-- What you are asked to do --
All pictures must be dropped, while the entries are given again word for word.

-- Extracted material --

┌──

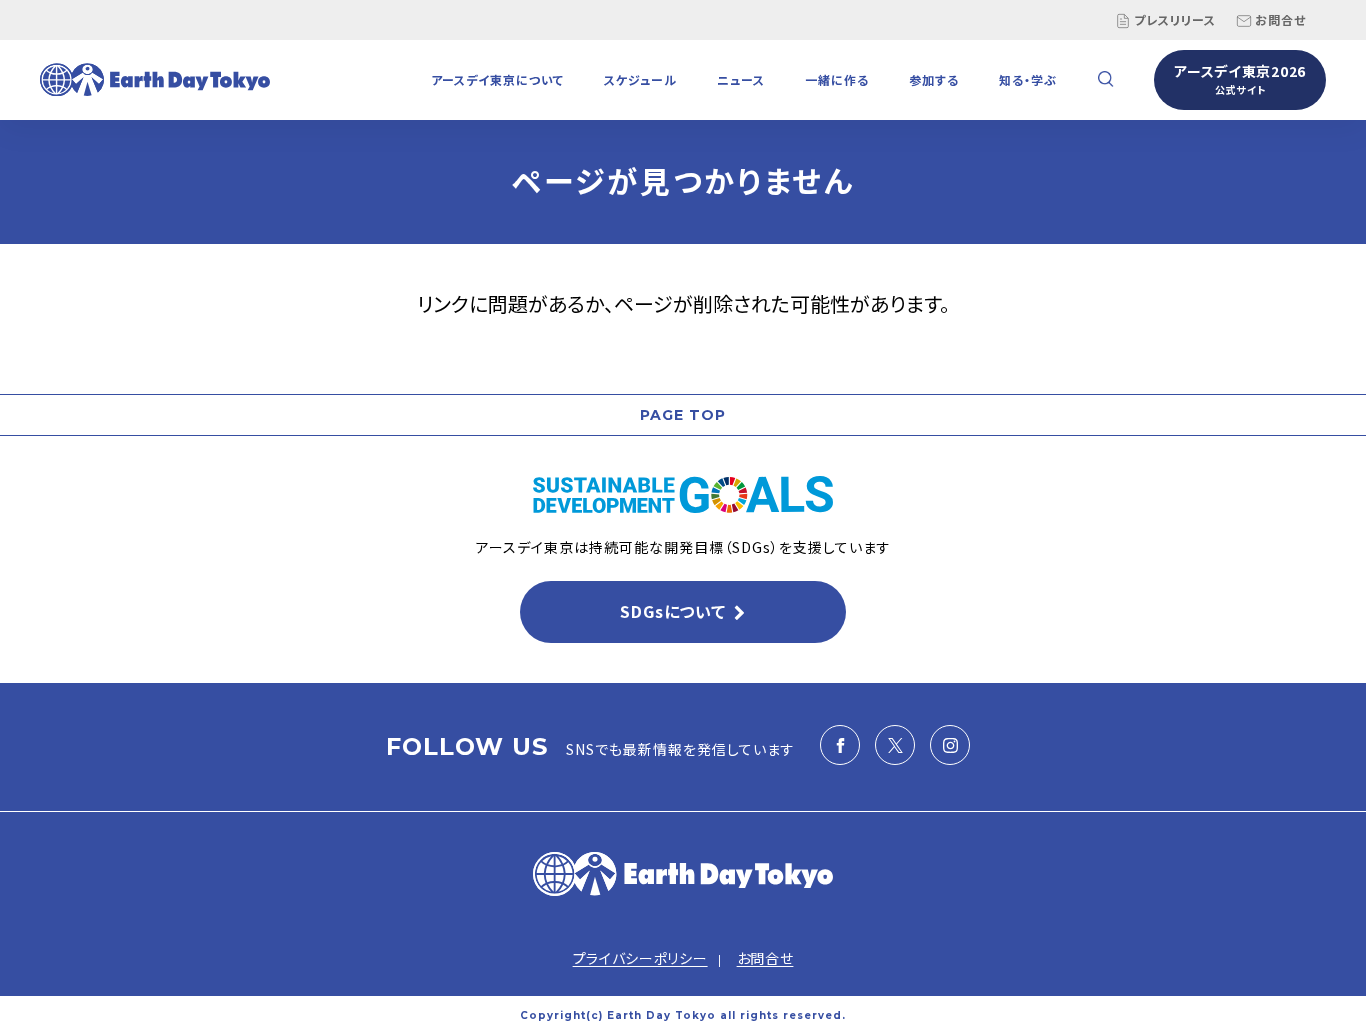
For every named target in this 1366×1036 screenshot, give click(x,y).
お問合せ (1280, 19)
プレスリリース (1175, 19)
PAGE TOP (683, 415)
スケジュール (640, 79)
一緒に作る (837, 79)
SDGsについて (672, 611)
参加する (934, 79)
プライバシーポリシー (640, 958)
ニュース (741, 79)
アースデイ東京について (497, 79)
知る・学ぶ (1028, 79)
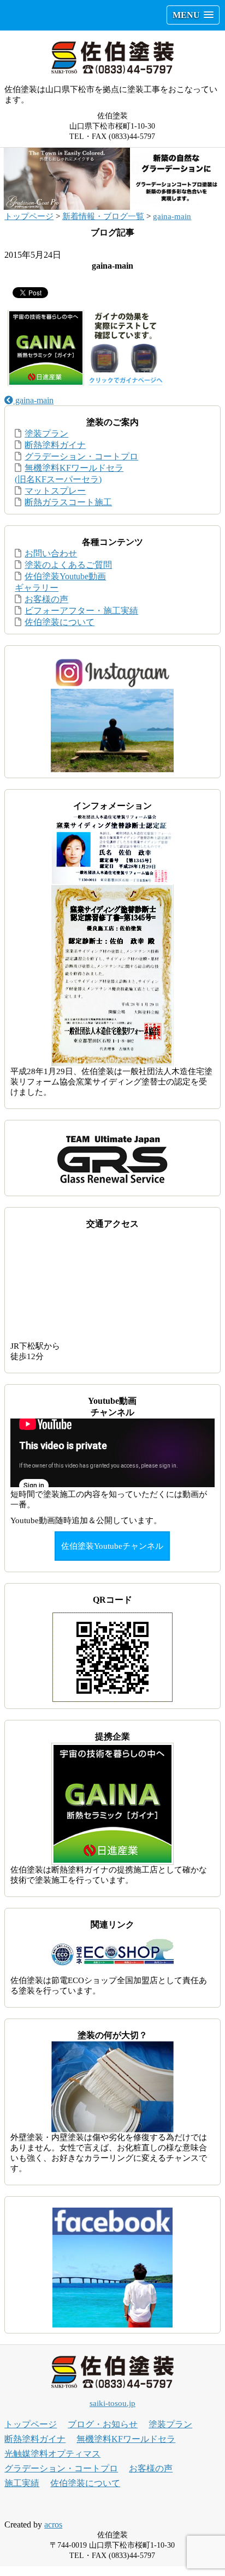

└──

-- Response --
For every named target in this 1366×1036 screenshot, give click(x,y).
お問合せ (1280, 19)
プレスリリース (1175, 19)
PAGE TOP (683, 415)
スケジュール (640, 79)
一緒に作る (837, 79)
SDGsについて (672, 611)
参加する (934, 79)
プライバシーポリシー (640, 958)
ニュース (741, 79)
アースデイ東京について (497, 79)
知る・学ぶ (1028, 79)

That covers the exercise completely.